DATASET EXCERPTS
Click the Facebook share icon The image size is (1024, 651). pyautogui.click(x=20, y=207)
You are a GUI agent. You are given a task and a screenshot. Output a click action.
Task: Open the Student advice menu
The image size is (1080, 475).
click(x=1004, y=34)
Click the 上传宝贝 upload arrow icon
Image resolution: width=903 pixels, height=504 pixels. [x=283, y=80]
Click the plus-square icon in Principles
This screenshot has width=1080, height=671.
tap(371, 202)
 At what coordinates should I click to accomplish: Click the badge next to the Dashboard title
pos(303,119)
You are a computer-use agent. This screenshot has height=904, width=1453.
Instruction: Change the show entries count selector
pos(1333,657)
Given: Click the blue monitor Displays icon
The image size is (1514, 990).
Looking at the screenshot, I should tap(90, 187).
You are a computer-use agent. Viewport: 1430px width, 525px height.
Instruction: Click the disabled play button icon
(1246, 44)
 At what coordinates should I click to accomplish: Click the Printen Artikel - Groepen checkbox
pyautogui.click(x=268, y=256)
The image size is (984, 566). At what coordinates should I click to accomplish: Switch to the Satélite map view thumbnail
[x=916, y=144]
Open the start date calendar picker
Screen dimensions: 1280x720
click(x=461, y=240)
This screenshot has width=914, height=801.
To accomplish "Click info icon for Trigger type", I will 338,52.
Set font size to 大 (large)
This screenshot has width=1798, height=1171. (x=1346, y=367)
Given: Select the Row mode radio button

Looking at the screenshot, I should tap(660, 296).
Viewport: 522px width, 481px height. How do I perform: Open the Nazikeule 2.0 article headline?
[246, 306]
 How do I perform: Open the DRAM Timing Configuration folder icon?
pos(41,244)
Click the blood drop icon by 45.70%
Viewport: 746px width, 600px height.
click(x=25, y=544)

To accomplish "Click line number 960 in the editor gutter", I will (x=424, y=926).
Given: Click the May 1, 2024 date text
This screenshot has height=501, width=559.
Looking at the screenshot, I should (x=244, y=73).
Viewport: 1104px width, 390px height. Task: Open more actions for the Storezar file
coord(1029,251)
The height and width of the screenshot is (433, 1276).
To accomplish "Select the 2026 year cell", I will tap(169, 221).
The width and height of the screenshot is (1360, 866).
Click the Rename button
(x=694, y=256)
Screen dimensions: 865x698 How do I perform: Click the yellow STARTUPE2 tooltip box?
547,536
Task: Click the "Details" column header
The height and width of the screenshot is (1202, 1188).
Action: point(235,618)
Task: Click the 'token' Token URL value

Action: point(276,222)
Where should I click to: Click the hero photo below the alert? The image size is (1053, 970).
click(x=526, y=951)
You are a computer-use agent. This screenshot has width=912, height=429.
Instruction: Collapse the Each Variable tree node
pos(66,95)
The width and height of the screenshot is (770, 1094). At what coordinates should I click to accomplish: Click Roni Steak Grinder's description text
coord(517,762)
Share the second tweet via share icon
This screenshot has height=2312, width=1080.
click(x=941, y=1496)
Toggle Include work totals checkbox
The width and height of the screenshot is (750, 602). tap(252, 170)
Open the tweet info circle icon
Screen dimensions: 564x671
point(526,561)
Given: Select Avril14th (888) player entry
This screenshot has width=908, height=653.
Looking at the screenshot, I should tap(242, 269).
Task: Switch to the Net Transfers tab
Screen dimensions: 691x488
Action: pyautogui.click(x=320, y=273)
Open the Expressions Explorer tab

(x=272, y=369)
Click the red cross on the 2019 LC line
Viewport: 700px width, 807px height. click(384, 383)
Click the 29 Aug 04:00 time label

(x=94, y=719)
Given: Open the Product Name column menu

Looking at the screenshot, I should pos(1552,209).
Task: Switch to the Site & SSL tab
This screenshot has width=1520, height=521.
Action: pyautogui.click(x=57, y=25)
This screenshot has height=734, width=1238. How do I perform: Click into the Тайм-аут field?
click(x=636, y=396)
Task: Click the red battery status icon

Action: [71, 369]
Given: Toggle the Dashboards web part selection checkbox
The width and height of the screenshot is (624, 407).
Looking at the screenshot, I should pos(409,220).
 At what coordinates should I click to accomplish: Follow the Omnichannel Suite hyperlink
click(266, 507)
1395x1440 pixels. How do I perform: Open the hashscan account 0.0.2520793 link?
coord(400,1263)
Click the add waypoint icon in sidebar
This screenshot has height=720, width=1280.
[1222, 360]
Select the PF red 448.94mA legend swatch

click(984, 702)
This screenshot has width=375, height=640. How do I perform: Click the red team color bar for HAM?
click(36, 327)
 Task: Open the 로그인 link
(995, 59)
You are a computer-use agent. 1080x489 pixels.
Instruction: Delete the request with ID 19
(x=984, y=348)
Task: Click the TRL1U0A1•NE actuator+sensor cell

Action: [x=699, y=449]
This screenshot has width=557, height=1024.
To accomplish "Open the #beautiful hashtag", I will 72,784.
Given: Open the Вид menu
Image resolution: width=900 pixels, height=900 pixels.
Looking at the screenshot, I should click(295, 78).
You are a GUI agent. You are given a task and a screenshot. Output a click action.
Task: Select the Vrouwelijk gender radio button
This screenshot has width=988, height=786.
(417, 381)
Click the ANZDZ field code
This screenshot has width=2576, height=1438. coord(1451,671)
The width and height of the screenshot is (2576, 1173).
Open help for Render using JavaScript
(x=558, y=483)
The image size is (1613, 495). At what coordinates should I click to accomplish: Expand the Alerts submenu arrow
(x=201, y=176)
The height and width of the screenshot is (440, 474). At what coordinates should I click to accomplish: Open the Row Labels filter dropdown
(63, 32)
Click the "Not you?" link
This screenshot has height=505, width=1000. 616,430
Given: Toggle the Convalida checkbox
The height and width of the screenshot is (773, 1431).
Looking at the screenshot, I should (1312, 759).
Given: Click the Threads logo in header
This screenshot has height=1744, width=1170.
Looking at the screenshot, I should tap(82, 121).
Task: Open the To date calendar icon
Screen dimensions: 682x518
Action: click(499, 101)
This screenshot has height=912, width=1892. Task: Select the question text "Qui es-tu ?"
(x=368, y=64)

WHAT NEEDS TO BE DONE
Nothing is to be left out when the listing is copied, and every line must match exactly.

WRITTEN ANSWER
Click the Facebook share icon The image size is (1024, 651). pyautogui.click(x=20, y=207)
You are a GUI agent. You are given a task and a screenshot. Output a click action.
Task: Open the Student advice menu
The image size is (1080, 475).
click(x=1004, y=34)
Click the 上传宝贝 upload arrow icon
Image resolution: width=903 pixels, height=504 pixels. [x=283, y=80]
Click the plus-square icon in Principles
This screenshot has width=1080, height=671.
tap(371, 202)
 At what coordinates should I click to accomplish: Click the badge next to the Dashboard title
pos(303,119)
You are a computer-use agent. This screenshot has height=904, width=1453.
Instruction: Change the show entries count selector
pos(1333,657)
Given: Click the blue monitor Displays icon
The image size is (1514, 990).
Looking at the screenshot, I should tap(90, 187).
You are a computer-use agent. Viewport: 1430px width, 525px height.
Instruction: Click the disabled play button icon
(1246, 44)
 At what coordinates should I click to accomplish: Click the Printen Artikel - Groepen checkbox
pyautogui.click(x=268, y=256)
The image size is (984, 566). At what coordinates should I click to accomplish: Switch to the Satélite map view thumbnail
[x=916, y=144]
Open the start date calendar picker
Screen dimensions: 1280x720
click(x=461, y=240)
This screenshot has width=914, height=801.
To accomplish "Click info icon for Trigger type", I will 338,52.
Set font size to 大 (large)
This screenshot has width=1798, height=1171. (x=1346, y=367)
Given: Select the Row mode radio button

Looking at the screenshot, I should tap(660, 296).
Viewport: 522px width, 481px height. How do I perform: Open the Nazikeule 2.0 article headline?
[246, 306]
 How do I perform: Open the DRAM Timing Configuration folder icon?
pos(41,244)
Click the blood drop icon by 45.70%
Viewport: 746px width, 600px height.
click(x=25, y=544)

To accomplish "Click line number 960 in the editor gutter", I will (x=424, y=926).
Given: Click the May 1, 2024 date text
This screenshot has height=501, width=559.
Looking at the screenshot, I should (x=244, y=73).
Viewport: 1104px width, 390px height. Task: Open more actions for the Storezar file
coord(1029,251)
The height and width of the screenshot is (433, 1276).
To accomplish "Select the 2026 year cell", I will tap(169, 221).
The width and height of the screenshot is (1360, 866).
Click the Rename button
(x=694, y=256)
Screen dimensions: 865x698 How do I perform: Click the yellow STARTUPE2 tooltip box?
547,536
Task: Click the "Details" column header
The height and width of the screenshot is (1202, 1188).
Action: point(235,618)
Task: Click the 'token' Token URL value

Action: point(276,222)
Where should I click to: Click the hero photo below the alert? The image size is (1053, 970).
click(x=526, y=951)
You are a computer-use agent. This screenshot has width=912, height=429.
Instruction: Collapse the Each Variable tree node
pos(66,95)
The width and height of the screenshot is (770, 1094). At what coordinates should I click to accomplish: Click Roni Steak Grinder's description text
coord(517,762)
Share the second tweet via share icon
This screenshot has height=2312, width=1080.
click(x=941, y=1496)
Toggle Include work totals checkbox
The width and height of the screenshot is (750, 602). tap(252, 170)
Open the tweet info circle icon
Screen dimensions: 564x671
point(526,561)
Given: Select Avril14th (888) player entry
This screenshot has width=908, height=653.
Looking at the screenshot, I should tap(242, 269).
Task: Switch to the Net Transfers tab
Screen dimensions: 691x488
Action: pyautogui.click(x=320, y=273)
Open the Expressions Explorer tab

(x=272, y=369)
Click the red cross on the 2019 LC line
Viewport: 700px width, 807px height. click(384, 383)
Click the 29 Aug 04:00 time label

(x=94, y=719)
Given: Open the Product Name column menu

Looking at the screenshot, I should pos(1552,209).
Task: Switch to the Site & SSL tab
This screenshot has width=1520, height=521.
Action: pyautogui.click(x=57, y=25)
This screenshot has height=734, width=1238. How do I perform: Click into the Тайм-аут field?
click(x=636, y=396)
Task: Click the red battery status icon

Action: [71, 369]
Given: Toggle the Dashboards web part selection checkbox
The width and height of the screenshot is (624, 407).
Looking at the screenshot, I should pos(409,220).
 At what coordinates should I click to accomplish: Follow the Omnichannel Suite hyperlink
click(266, 507)
1395x1440 pixels. How do I perform: Open the hashscan account 0.0.2520793 link?
coord(400,1263)
Click the add waypoint icon in sidebar
This screenshot has height=720, width=1280.
[1222, 360]
Select the PF red 448.94mA legend swatch

click(984, 702)
This screenshot has width=375, height=640. How do I perform: Click the red team color bar for HAM?
click(36, 327)
 Task: Open the 로그인 link
(995, 59)
You are a computer-use agent. 1080x489 pixels.
Instruction: Delete the request with ID 19
(x=984, y=348)
Task: Click the TRL1U0A1•NE actuator+sensor cell

Action: [x=699, y=449]
This screenshot has width=557, height=1024.
To accomplish "Open the #beautiful hashtag", I will 72,784.
Given: Open the Вид menu
Image resolution: width=900 pixels, height=900 pixels.
Looking at the screenshot, I should click(295, 78).
You are a GUI agent. You are given a task and a screenshot. Output a click action.
Task: Select the Vrouwelijk gender radio button
This screenshot has width=988, height=786.
(417, 381)
Click the ANZDZ field code
This screenshot has width=2576, height=1438. coord(1451,671)
The width and height of the screenshot is (2576, 1173).
Open help for Render using JavaScript
(x=558, y=483)
The image size is (1613, 495). At what coordinates should I click to accomplish: Expand the Alerts submenu arrow
(x=201, y=176)
The height and width of the screenshot is (440, 474). At what coordinates should I click to accomplish: Open the Row Labels filter dropdown
(63, 32)
Click the "Not you?" link
This screenshot has height=505, width=1000. 616,430
Given: Toggle the Convalida checkbox
The height and width of the screenshot is (773, 1431).
Looking at the screenshot, I should (1312, 759).
Given: Click the Threads logo in header
This screenshot has height=1744, width=1170.
Looking at the screenshot, I should tap(82, 121).
Task: Open the To date calendar icon
Screen dimensions: 682x518
Action: click(499, 101)
This screenshot has height=912, width=1892. Task: Select the question text "Qui es-tu ?"
(x=368, y=64)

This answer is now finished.